2012年6月13日(水)

世界が注目する、アラブの現代美術とその理由~
インタビュー:「アラブ・エクスプレス展」南條史生編(2)

森美術館で開催する「アラブ・エクスプレス展: アラブ美術の今を知る」(2012年6月16日から10月28日まで)。
前回、自身が見てきたかつてのアラブと現在のアラブの様子を語った南條。第2話では、アラブ美術が世界の美術シーンの中でどう位置づけられているかについて聞きました。
 



 -- 世界の中でアラブの現代美術はどのように位置づけられていますか?

南條:国際的には、これからどんどん登場し、脚光を浴びる直前ということができるのではないでしょうか。注目はされているけど、まだ中国のように圧倒的に市場を席巻したり、あるいはみんなが知っているという段階にははいっていないでしょう。しかし作品の質はどんどん良くなってきている。注目するのに良い時期だと思います。

「人の交流」ということで考えると、人口動態を把握していないのではっきり言えないんですけれども、例えばレバノンを見ていると、内戦が非常に長かったということがあって、この20年間でかなりの人口が外国に流出しています。外国で仕事をし、レバノンの家族に送金をしているという構造があるわけです。
ですから、以前は西洋化や近代化しているといっても、それは欧米が入ってきてつくったものでしたが、現在は海外に出て行った人たちが、移住先で欧米的な文化を身につけ、戻ってきて自国を国際化する、といった、違うフェーズに入っているのかなという気がします。つまり現代美術も、もっと自分たちの表現として深く理解され始めているのではないか。

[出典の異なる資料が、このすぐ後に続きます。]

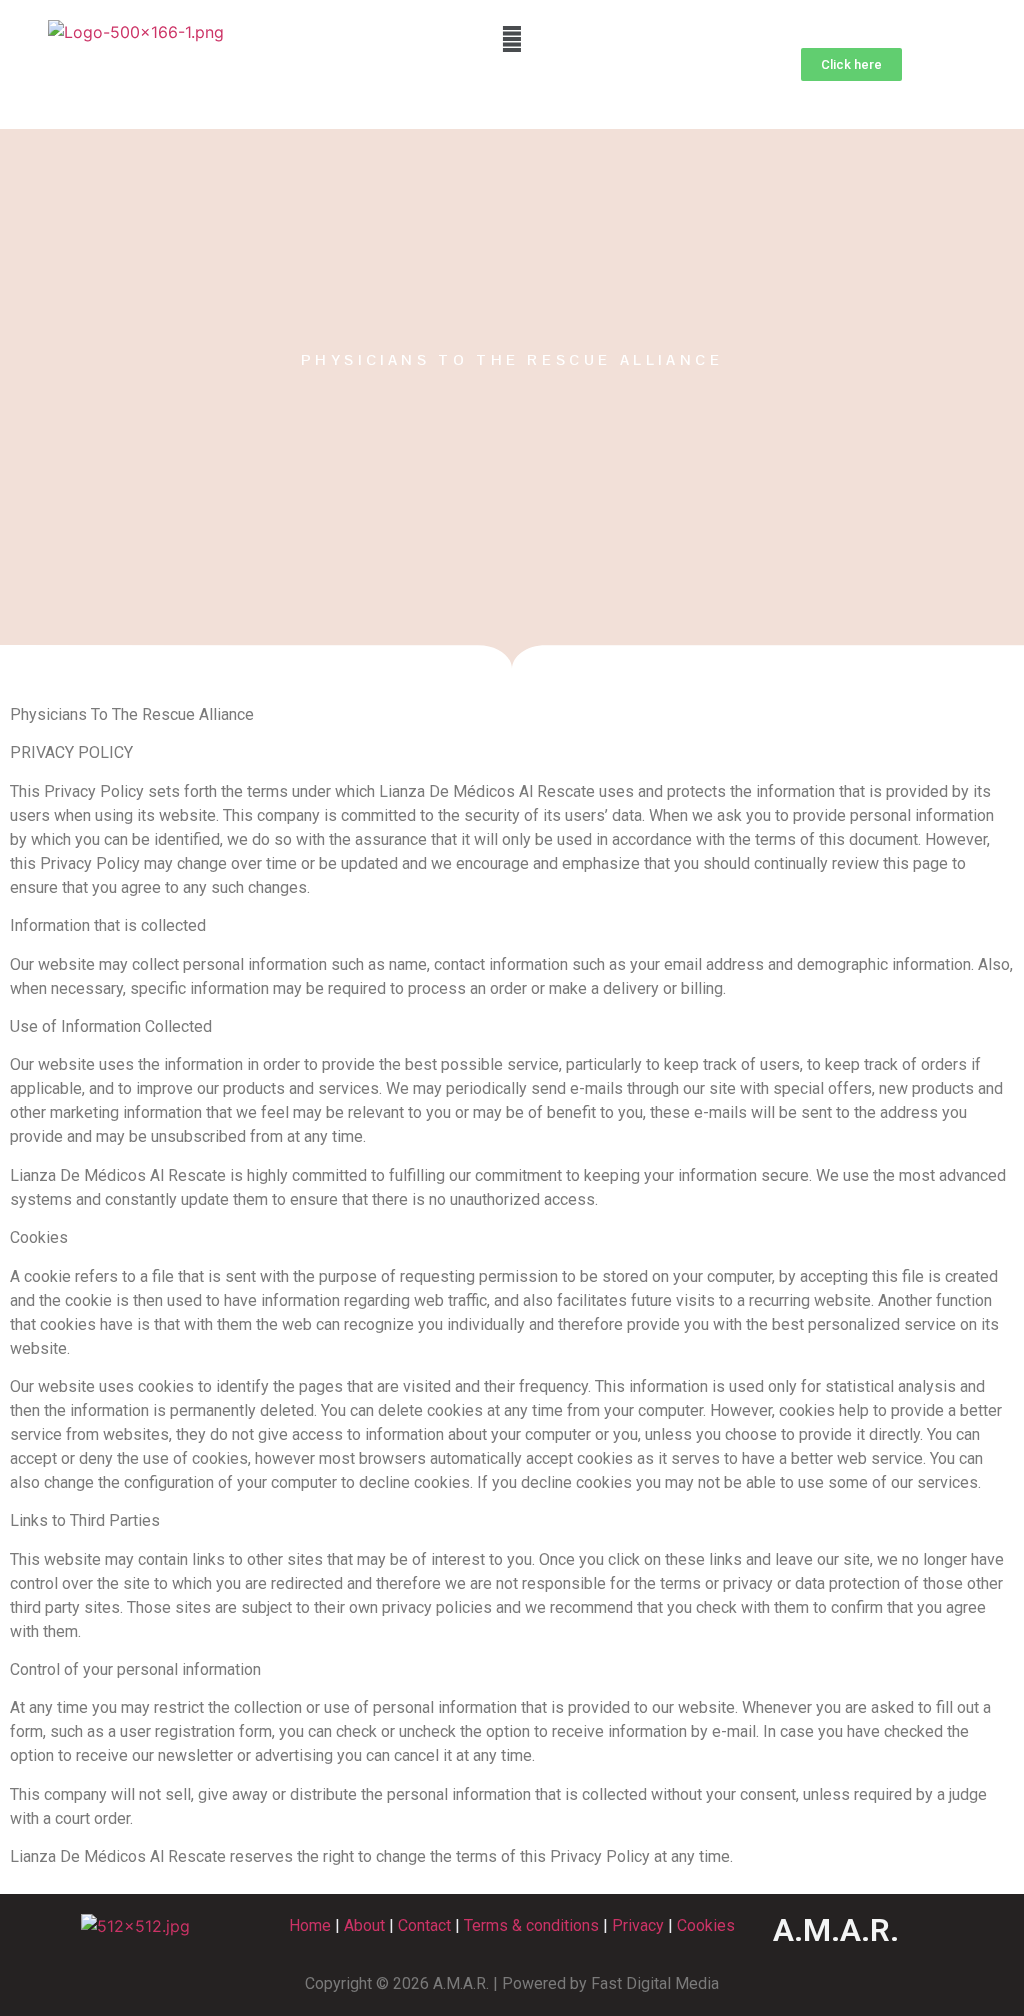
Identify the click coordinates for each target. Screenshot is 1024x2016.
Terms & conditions (531, 1925)
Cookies (706, 1925)
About (364, 1925)
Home (310, 1925)
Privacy (638, 1925)
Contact (424, 1925)
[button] (511, 38)
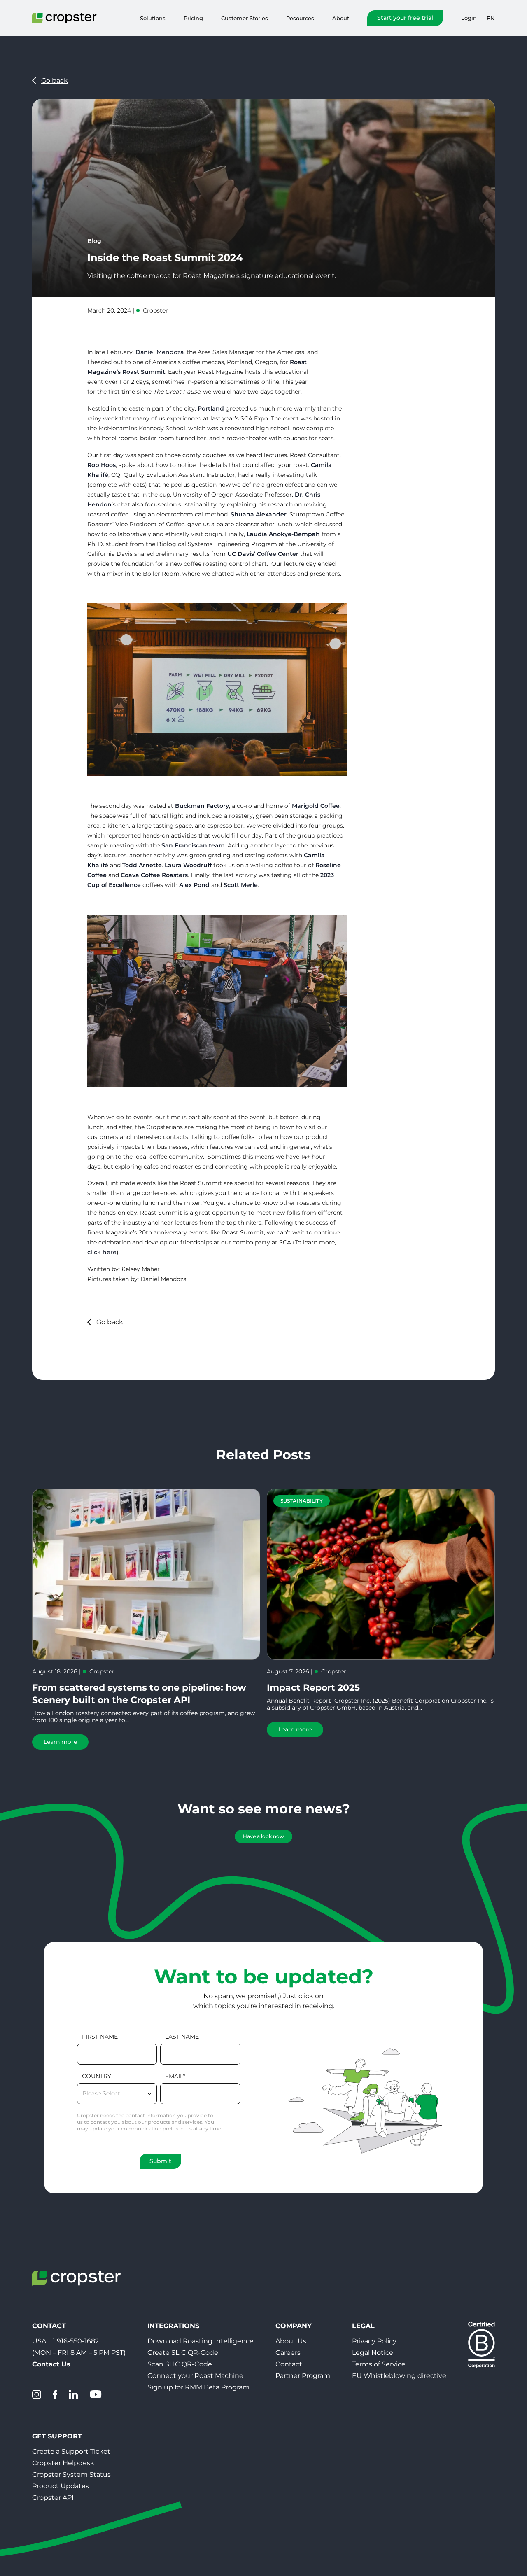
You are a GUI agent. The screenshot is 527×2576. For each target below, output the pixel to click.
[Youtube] (95, 2394)
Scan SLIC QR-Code (179, 2364)
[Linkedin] (73, 2394)
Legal (363, 2326)
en (491, 18)
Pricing (193, 18)
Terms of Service (379, 2364)
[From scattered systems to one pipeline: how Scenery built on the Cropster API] (146, 1574)
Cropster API (53, 2497)
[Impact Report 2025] (381, 1574)
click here (102, 1252)
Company (293, 2326)
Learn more (60, 1741)
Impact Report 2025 (313, 1687)
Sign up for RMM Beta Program (198, 2387)
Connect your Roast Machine (195, 2376)
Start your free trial (405, 17)
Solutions (153, 18)
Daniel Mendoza (159, 352)
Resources (300, 18)
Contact (288, 2364)
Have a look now (263, 1836)
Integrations (173, 2326)
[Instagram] (36, 2394)
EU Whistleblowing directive (399, 2376)
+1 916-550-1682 (74, 2341)
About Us (290, 2341)
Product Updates (60, 2486)
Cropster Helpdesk (63, 2463)
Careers (288, 2353)
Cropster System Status (71, 2474)
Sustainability (301, 1501)
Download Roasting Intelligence (200, 2341)
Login (469, 18)
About (340, 18)
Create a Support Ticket (71, 2451)
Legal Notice (372, 2353)
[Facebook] (55, 2394)
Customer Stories (244, 18)
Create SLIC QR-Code (182, 2353)
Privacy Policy (374, 2341)
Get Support (57, 2436)
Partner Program (302, 2376)
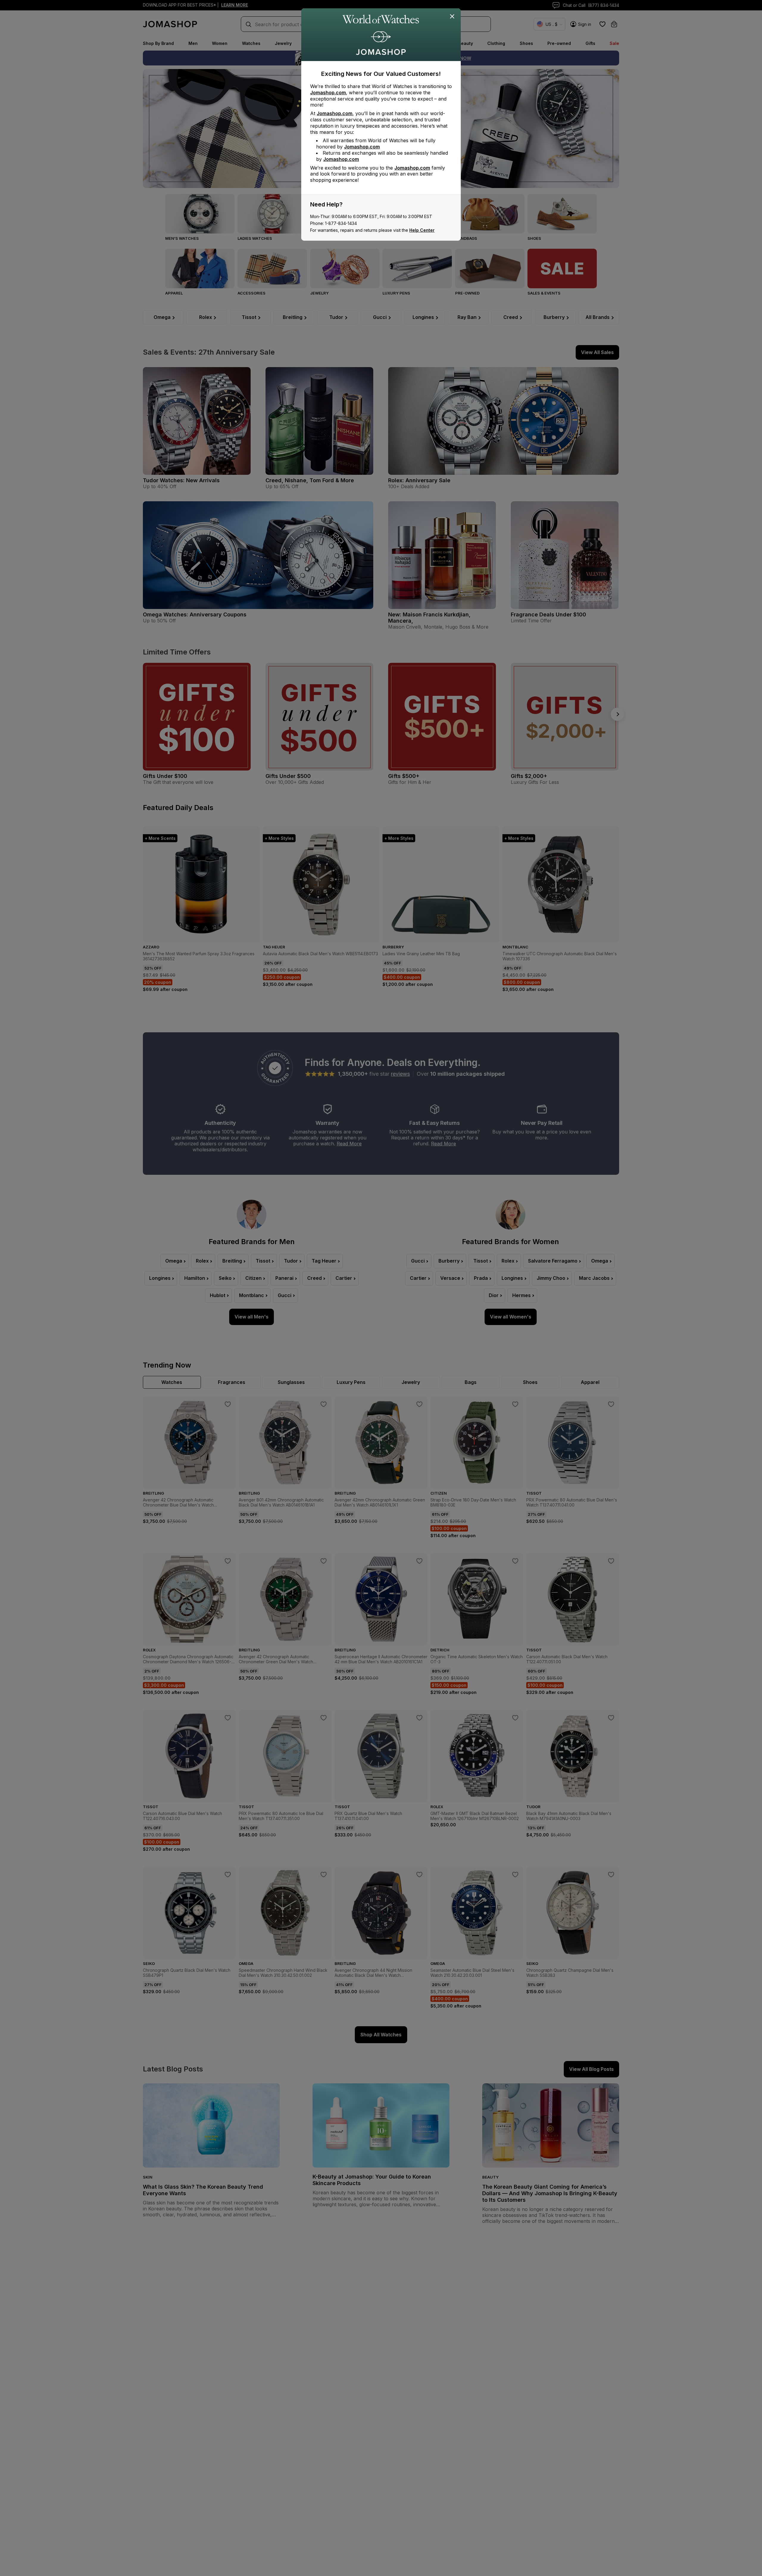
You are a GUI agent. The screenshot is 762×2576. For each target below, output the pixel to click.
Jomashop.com (328, 92)
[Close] (452, 17)
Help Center (422, 230)
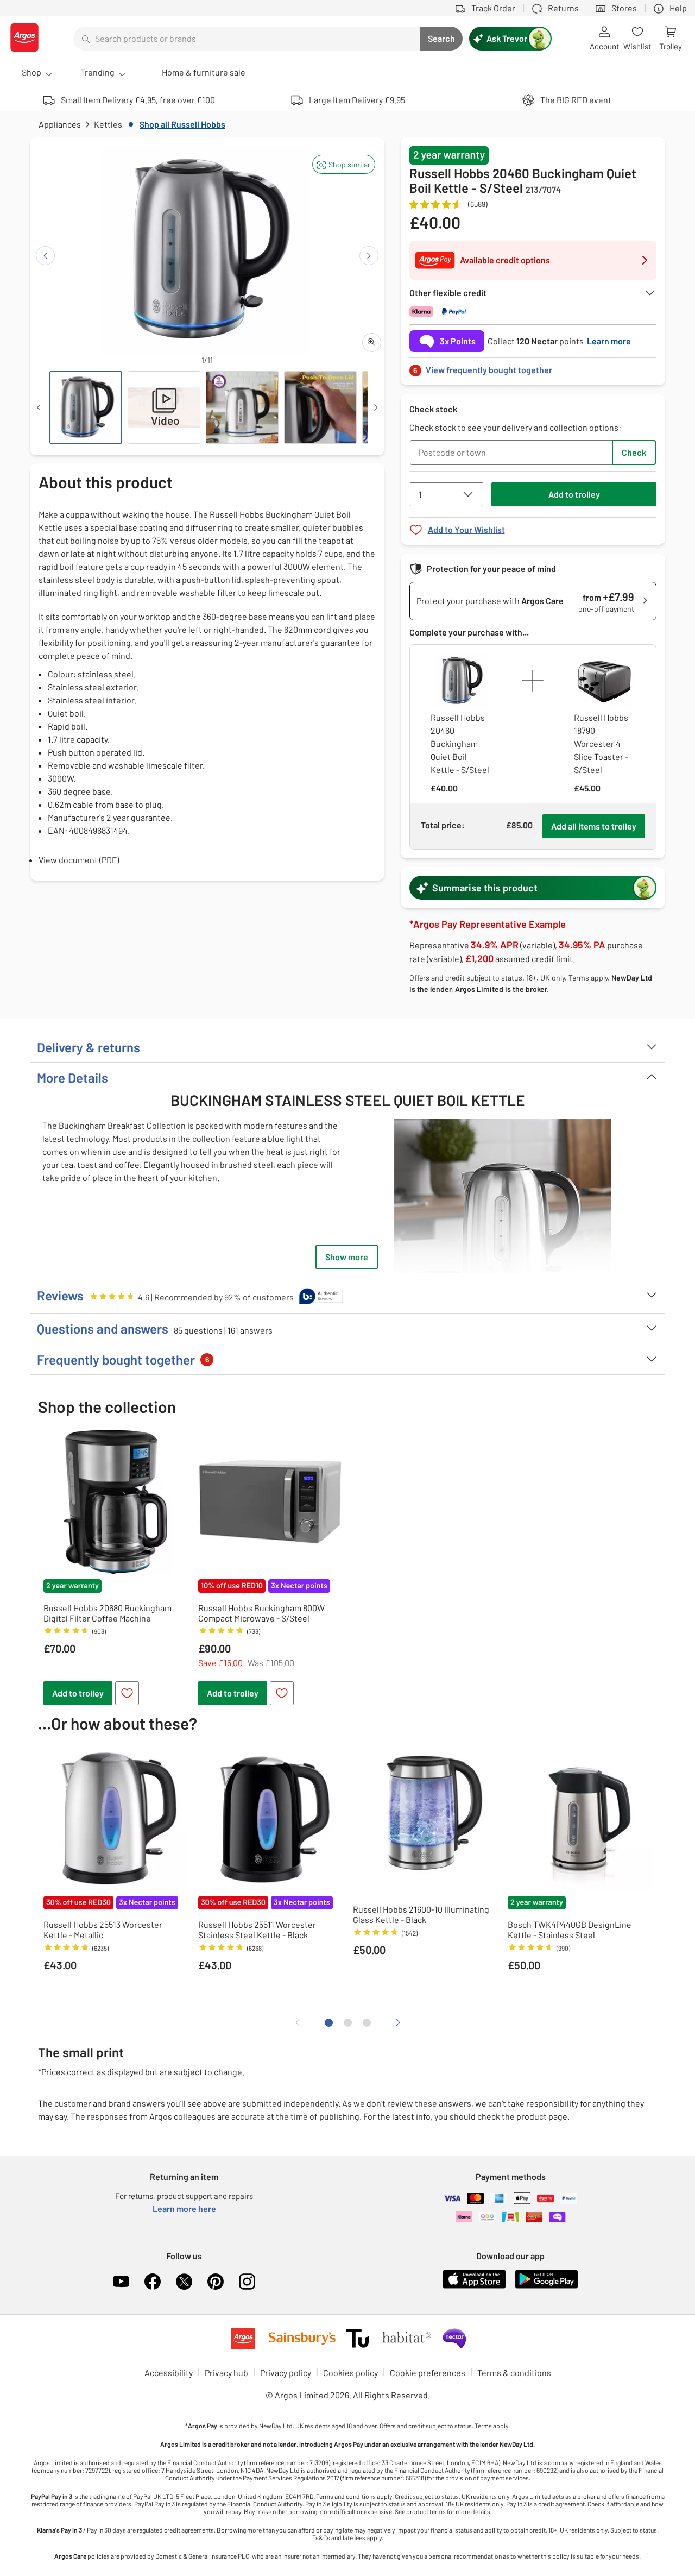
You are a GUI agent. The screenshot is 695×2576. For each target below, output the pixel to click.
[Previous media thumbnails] (38, 407)
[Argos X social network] (184, 2282)
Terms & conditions (514, 2372)
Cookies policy (350, 2372)
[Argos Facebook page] (153, 2282)
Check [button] (634, 452)
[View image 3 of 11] (242, 407)
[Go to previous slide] (45, 255)
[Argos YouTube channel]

カタールのドーハに一昨年(2010年)オープンしたマトハフ・アラブ近代美術館



 -- そうすると、現在のアラブの現代美術というのは、欧米の現代美術を知った上で、自分たちの社会の現状から、独自の表現をするということになるのでしょうか。

南條:そうですね、やはり現代美術というのは、国際言語ですので、ある程度はその国際的なボキャブラリーを知っているほうが豊かな表現ができるわけですね。しかし一方で、自分の国の伝統文化を知っているということも、非常に大事です。この両方が組み合わさって、一種の化学変化が起き、その国や社会に根ざした、特徴のある新しい作品や表現が出てくるといえるのではないでしょうか。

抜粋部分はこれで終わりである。